S3 to Redshift Glue Job Duplicating Records


Using the visual editor on AWS Glue I am tring to write Parquet files added daily to Redshift to Redshift table. The Redshift node in the visual editor is set to APPEND. The Redshift access type is Glue Data Catalog tables.

In the Glue workflow, a glue crawler finds the new folder daily and another crawls the Redshift table. Then the new folder should just be added to the table. This is how it previously worked correctly for me.

However now when creating new jobs, the generated code for the Redshift node has changed and it is also readding all the data from previously crawled folders. I would like to get it working without manually editing code as then you can not use the visual editor again.

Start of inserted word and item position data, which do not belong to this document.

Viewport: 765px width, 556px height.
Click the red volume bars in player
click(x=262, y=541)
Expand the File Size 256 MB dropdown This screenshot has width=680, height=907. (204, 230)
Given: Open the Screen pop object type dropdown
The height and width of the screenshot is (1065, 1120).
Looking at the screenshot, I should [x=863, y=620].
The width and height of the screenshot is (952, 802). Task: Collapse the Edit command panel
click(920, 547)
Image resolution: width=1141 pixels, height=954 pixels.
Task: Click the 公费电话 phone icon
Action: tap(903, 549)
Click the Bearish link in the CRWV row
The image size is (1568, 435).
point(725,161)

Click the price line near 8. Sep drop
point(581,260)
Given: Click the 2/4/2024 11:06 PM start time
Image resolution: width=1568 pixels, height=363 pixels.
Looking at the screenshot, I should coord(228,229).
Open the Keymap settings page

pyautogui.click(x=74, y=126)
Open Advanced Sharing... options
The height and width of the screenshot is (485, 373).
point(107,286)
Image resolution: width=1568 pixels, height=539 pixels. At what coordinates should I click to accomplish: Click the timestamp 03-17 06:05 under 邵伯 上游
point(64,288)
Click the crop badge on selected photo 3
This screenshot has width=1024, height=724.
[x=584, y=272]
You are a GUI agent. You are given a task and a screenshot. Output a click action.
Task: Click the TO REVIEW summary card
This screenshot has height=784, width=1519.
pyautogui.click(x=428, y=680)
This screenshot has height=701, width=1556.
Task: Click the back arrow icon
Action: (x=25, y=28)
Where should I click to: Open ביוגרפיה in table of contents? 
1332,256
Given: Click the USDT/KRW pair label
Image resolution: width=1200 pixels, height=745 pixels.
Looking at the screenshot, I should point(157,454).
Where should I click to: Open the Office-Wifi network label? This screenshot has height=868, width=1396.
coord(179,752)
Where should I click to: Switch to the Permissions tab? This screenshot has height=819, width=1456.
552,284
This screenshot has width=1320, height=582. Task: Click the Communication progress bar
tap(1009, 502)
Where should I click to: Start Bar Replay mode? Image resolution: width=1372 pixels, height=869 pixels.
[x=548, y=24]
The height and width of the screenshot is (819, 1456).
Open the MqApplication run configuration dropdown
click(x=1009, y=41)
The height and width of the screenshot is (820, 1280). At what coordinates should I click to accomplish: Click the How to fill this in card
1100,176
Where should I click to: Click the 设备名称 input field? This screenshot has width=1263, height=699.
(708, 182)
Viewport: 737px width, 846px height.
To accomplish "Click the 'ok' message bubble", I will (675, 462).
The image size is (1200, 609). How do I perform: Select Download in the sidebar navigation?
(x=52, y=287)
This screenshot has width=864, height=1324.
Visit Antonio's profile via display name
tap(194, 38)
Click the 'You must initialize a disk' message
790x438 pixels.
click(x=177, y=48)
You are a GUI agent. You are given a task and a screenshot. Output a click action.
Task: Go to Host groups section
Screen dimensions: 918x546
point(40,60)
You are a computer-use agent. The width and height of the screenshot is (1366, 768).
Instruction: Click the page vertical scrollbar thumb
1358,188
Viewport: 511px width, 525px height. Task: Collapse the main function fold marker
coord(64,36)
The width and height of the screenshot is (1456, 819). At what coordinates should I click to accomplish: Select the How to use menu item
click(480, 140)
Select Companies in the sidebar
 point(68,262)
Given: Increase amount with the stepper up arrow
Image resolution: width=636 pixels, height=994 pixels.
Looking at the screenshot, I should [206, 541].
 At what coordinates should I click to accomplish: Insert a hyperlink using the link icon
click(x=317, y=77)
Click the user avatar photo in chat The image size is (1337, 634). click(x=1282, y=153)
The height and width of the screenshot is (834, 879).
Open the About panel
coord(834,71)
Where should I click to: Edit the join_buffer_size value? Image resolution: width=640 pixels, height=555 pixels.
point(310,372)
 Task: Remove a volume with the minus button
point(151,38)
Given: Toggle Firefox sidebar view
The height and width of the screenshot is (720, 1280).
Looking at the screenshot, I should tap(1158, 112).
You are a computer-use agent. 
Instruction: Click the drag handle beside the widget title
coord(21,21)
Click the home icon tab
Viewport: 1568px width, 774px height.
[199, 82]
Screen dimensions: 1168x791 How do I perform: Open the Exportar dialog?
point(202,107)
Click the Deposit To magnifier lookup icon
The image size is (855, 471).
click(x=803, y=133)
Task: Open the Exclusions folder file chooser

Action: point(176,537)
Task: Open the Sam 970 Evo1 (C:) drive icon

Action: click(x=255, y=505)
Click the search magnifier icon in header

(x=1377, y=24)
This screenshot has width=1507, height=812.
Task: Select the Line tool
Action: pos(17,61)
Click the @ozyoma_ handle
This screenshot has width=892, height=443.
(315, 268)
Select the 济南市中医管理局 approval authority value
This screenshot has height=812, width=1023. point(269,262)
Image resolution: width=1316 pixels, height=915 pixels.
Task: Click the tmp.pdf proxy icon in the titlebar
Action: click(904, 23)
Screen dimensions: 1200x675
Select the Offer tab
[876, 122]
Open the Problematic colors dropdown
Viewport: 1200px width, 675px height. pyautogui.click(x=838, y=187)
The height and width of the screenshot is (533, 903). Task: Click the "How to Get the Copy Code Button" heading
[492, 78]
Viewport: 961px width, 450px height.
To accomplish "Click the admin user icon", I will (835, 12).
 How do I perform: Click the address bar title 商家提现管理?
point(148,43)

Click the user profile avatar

This is what the previous code generated for the Redshift node by the visual editor looked like:

# Script generated for node Redshift Cluster
RedshiftCluster_node3 = glueContext.write_dynamic_frame.from_catalog(
    frame=SelectFields_node1654607509850,
    database="databasename",
    table_name="table_name",
    redshift_tmp_dir=args["TempDir"],
    transformation_ctx="RedshiftCluster_node3",
)

This is what the code generated by the visual editor looks like now when you create a new job:

# Script generated for node Amazon Redshift
AmazonRedshift_node3 = glueContext.write_dynamic_frame.from_options(
    frame=SelectFields_node16899376351254,
    connection_type="redshift",
    connection_options={
        "redshiftTmpDir": "s3://aws-glue-assets-560267457632-us-east-1/temporary/",
        "useConnectionProperties": "true",
        "dbtable": "public.tablename",
        "connectionName": "RedshiftJDBCConnectionName",
        "preactions": "CREATE TABLE IF NOT EXISTS public.tablename (col1 VARCHAR, col2 VARCHAR);",
    },
    transformation_ctx="AmazonRedshift_node3",
)

Solution

  • In order to solve the problem of duplication you should try to set the crawler properties to crawl-new folders only and also enable job bookmark and transformation_ctx name should be unique everytime as it would have the state information which will help it to remember where was the last check point it run and then start from next not the previous.